Restriction fragment length polymorphism (RFLP) genotyping
DNA was extracted from infected cells using the PureLink genomic DNA minikit (Thermo) and PCR amplified (Platinum SuperFi II DNA Polymerase; Thermo) with primers listed in Table 2. PCR amplicons were then digested with the indicated restriction enzymes (NEB BioLabs) and analyzed on 1% agarose gels. Purified BAC DNA was used in experiments involving the titration of parental TB and ME as PCR inputs.
Immunoblotting
Supernatant virions were analyzed by immunoblotting as described previously (50).
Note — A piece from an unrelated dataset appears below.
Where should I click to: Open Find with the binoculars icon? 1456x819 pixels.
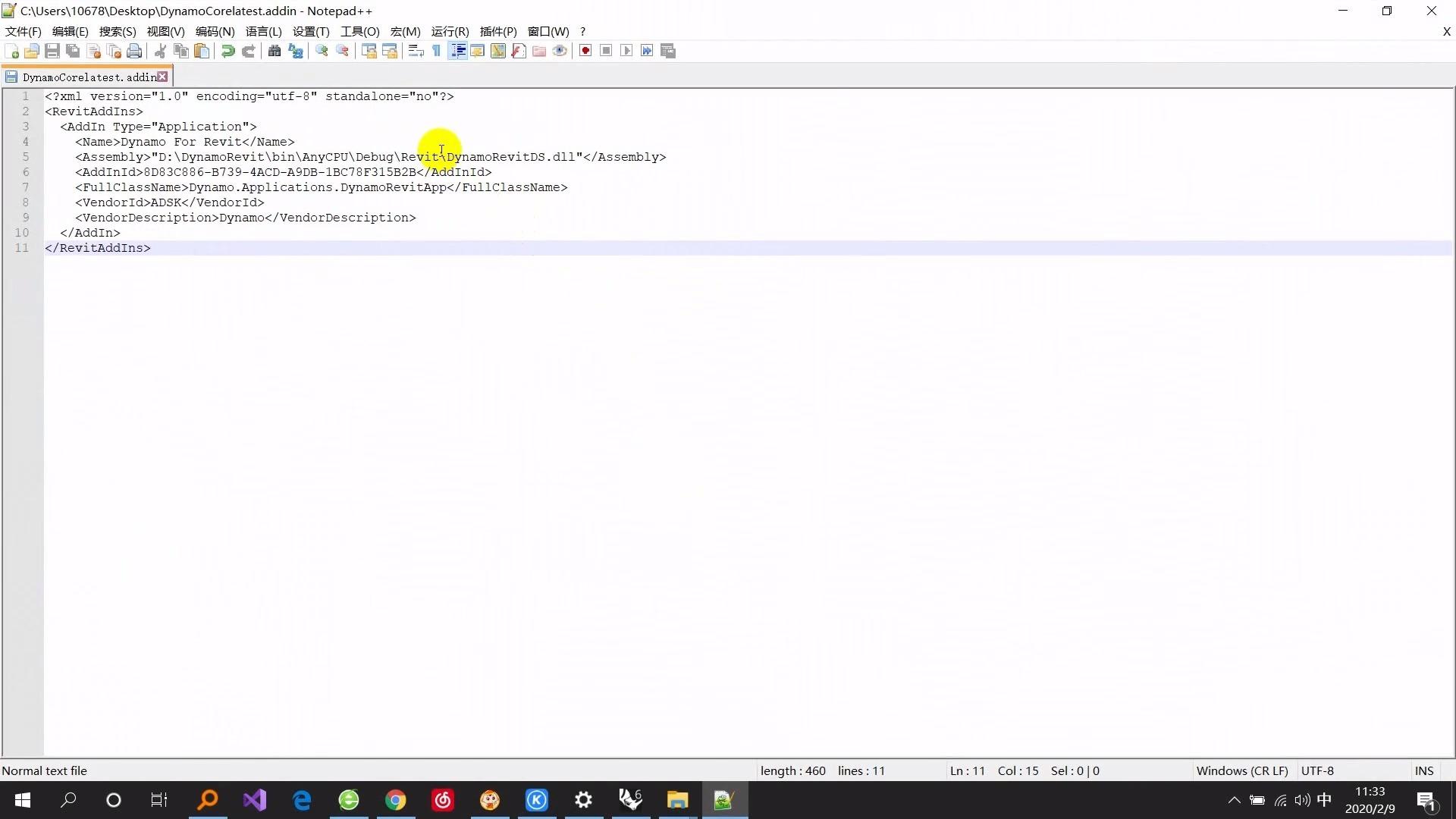coord(275,51)
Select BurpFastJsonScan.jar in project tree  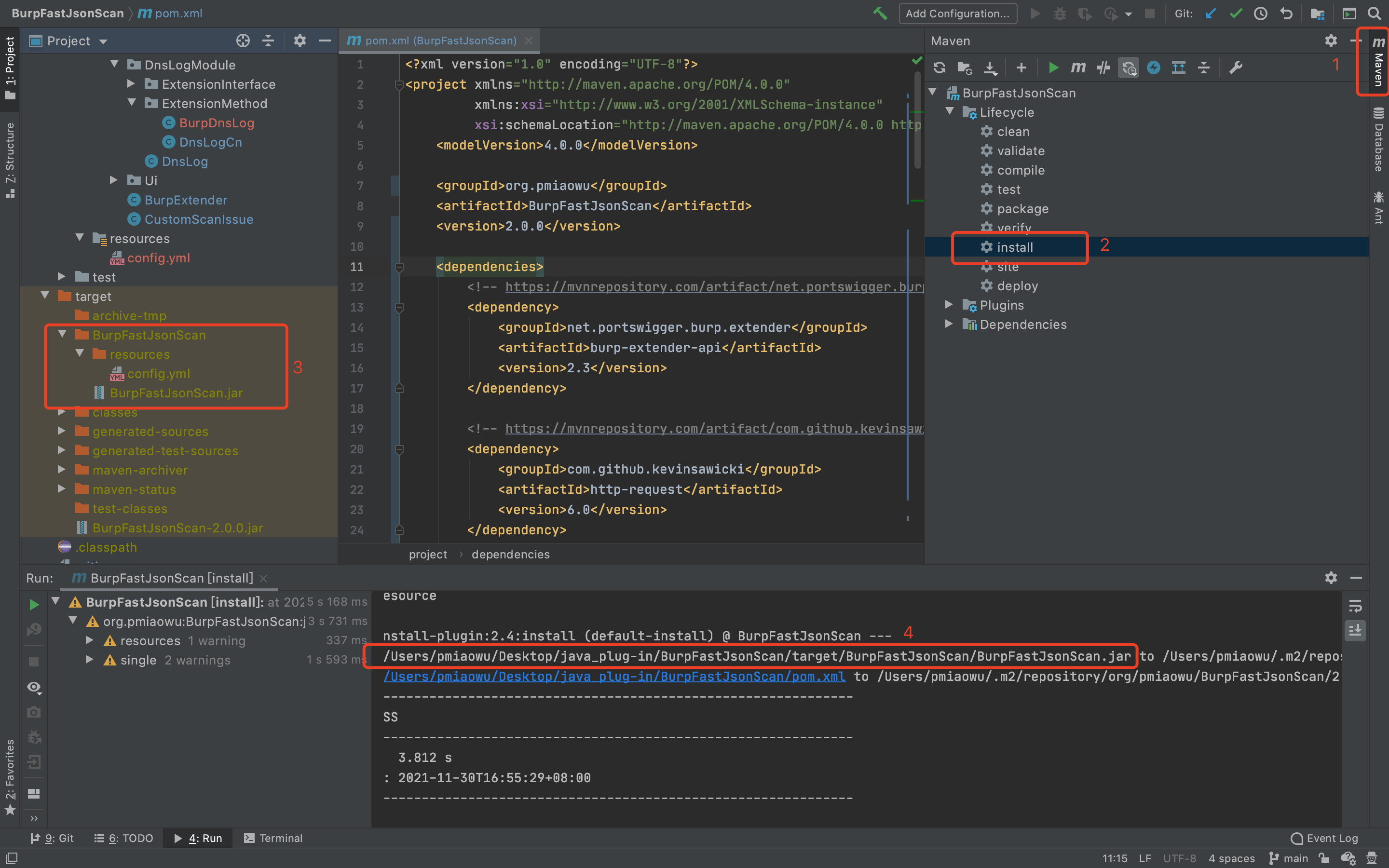[176, 393]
Briefly, virions were solubilized in 2% SDS–20 mM Tris-buffered saline (TBS) (pH 6.8), separated on 4–20% gradient SDS-PAGE (BioRad) under nonreducing conditions, and transferred to polyvinylidene difluoride (PVDF) membranes (BioRad) in 10 mM NaHCO_3_ and 3 mM Na_2_CO_3_ (pH 9.9) containing 20% methanol. Transferred proteins were detected with rabbit anti-gL (75) and anti-rabbit horseradish peroxidase (HRP)-conjugated secondary antibody (Sigma). Following exposure to Pierce ECL Western blotting substrate (Sigma), chemiluminescence was detected using a Bio-Rad ChemiDoc MP imaging system.
Quantitative PCR
Viral genomes were determined as described previously (25). Briefly, cell-free HCMV stocks were treated with DNase I before extraction of viral genomic DNA (PureLink viral RNA/DNA minikit; Life Technologies/Thermo Fisher Scientific). Primers specific for sequences within UL83 were used with the MyiQ real-time PCR detection system (Bio-Rad).
Virus spread
As a modification of the method described by Schultz (37), HFF cells were seeded in two 6-well tissue culture plates per sample, at approximately 200,000 cells per well, and allowed to grow to confluence. At 3 days post-confluence, cells were inoculated with about 1,000 IU/well of virus stock in 1 mL DMEM + 2% FBS and incubated at 37°C for 4 h. Inoculum was then replaced with 3 mL per well of DMEM+ 2% FBS or 3 mL DMEM+ 2% FBS supplemented with 50 µg/mL anti-gH 14-4b monoclonal antibody. One 6-well plate was harvested at 3 days post-infection by trypsinizing and fixing cells in 4% formaldehyde in PBS. The second plate was harvested at 12 days post-infection in the same manner. Fixed cells were pelleted, washed, and re-suspended in 1 mL PBS. Infected cells were quantified by flow cytometry.